* **DIRECTIONS FOR THIS TASK**: Nothing may be left out, so copy every entry exactly.

* **DATA EXTRACTS**:
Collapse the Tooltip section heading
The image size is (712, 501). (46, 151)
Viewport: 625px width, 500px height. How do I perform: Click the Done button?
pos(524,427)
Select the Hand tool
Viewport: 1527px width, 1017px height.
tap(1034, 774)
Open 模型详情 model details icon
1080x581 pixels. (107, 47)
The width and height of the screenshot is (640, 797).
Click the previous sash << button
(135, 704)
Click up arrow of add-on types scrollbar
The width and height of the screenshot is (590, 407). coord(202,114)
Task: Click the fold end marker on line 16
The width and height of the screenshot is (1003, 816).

* **OUTPUT**:
Collapse the Tooltip section heading
The image size is (712, 501). (46, 151)
Viewport: 625px width, 500px height. How do I perform: Click the Done button?
pos(524,427)
Select the Hand tool
Viewport: 1527px width, 1017px height.
tap(1034, 774)
Open 模型详情 model details icon
1080x581 pixels. (107, 47)
The width and height of the screenshot is (640, 797).
Click the previous sash << button
(135, 704)
Click up arrow of add-on types scrollbar
The width and height of the screenshot is (590, 407). coord(202,114)
Task: Click the fold end marker on line 16
The width and height of the screenshot is (1003, 816).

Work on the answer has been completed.